* _Task item_
Filter the listing below down to the lines with the word "computer" and copy those.

* _Records supplied_
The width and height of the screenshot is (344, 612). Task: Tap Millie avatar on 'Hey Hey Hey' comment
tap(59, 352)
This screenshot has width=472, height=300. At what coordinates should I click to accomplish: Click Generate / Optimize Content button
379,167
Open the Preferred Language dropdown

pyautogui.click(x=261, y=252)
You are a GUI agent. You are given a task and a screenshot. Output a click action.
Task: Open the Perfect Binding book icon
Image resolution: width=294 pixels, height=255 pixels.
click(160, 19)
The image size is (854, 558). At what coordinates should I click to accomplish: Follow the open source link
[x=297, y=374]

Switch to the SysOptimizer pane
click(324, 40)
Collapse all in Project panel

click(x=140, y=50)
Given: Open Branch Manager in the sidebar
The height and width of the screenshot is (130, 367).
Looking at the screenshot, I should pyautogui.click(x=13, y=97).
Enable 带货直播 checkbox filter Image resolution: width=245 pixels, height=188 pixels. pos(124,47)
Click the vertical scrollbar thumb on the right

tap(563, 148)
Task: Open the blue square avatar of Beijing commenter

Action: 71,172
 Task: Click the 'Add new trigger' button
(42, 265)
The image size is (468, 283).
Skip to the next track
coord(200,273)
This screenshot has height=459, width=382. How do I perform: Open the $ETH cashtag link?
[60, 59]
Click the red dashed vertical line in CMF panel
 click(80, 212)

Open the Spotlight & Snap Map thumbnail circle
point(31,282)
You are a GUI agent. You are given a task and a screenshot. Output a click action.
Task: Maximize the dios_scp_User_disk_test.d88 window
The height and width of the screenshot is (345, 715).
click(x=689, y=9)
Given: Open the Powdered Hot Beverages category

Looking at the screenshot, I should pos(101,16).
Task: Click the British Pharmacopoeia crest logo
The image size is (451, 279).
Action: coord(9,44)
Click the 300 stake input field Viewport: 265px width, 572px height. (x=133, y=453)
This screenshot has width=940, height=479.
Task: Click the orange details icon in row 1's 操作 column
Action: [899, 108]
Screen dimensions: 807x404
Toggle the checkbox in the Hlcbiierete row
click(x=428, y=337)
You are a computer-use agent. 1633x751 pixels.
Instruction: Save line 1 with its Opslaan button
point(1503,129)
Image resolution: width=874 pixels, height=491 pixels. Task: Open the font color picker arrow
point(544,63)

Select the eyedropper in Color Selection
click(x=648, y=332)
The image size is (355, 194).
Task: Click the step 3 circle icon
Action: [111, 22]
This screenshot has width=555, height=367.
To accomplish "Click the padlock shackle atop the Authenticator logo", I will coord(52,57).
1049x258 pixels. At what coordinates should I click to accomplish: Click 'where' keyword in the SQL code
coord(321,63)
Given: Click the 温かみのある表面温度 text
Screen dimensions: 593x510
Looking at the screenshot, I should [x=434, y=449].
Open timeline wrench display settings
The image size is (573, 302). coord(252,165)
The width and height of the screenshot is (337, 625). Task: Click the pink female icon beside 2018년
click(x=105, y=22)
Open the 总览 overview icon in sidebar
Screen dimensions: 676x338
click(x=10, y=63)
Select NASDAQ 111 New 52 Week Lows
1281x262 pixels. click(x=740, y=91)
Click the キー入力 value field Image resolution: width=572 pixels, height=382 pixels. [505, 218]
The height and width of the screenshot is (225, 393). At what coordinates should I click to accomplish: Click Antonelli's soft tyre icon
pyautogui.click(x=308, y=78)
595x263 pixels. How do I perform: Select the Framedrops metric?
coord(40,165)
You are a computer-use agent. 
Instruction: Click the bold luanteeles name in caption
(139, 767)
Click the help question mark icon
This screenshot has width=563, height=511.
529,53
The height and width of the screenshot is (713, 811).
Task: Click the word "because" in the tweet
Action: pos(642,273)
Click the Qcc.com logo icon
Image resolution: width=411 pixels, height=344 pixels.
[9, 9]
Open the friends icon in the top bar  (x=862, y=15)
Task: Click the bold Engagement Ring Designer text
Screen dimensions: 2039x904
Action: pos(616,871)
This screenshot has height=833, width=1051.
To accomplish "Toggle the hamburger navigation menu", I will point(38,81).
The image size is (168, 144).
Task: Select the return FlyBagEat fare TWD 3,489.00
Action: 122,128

* _The completed task_
You are a computer-use agent. 1633x751 pixels.
You are a computer-use agent. 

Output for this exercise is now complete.